Hi Team,
I am trying to put together a model that can predict whether an article should be selected for publishing. We have lots of articles we write but only a handful are chosen for publishing. These are based on certain criteria such key words and the content of the paper. In terms of the data, I have a column with a list of articles content and another column indicating if the article was chosen for publishing (i.e. Yes/ No column). I would like to use machine learning to predict which papers are more likely to be selected for publishing based on what has been done in the past.
Any ideas if this can be done in Alteryx and how you would go about it? How would you set up the work flow?
Many Thanks
B
I think you should check out the Data Science Learning Path which covers the various models that are available in Alteryx.

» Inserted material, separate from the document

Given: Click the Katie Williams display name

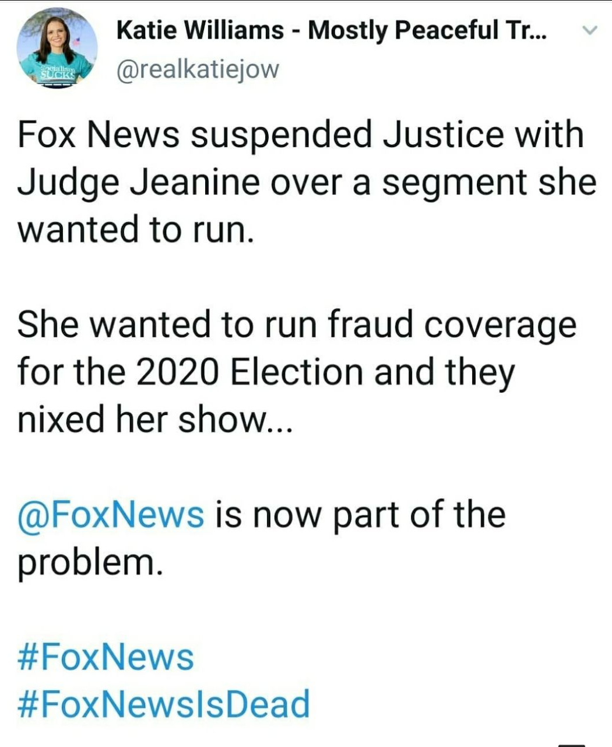Looking at the screenshot, I should pyautogui.click(x=198, y=30).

https://community.alteryx.com/t5/Learning-Paths/Data-Science-Learning-Path/ta-p/504157
Dawn.
Shortest answer:
Given the lack of additional variables, for a single column you better just do a standard hypotheses testing on proportion.
Slightly short answer:
From what you have described, it's a classification problem, so just try all the model. Assume you have less than 1 million rows, it shouldn't take you long with just one feature column.
Long answer:
If you have more variables that can be used to predict, then ML models are likely to be more useful. Although you need to decide what question do you want to answer? Is this paper going to be published vs Why is this paper being published? Also given the low count of positive case (publication), there is more work to be done about sampling your data.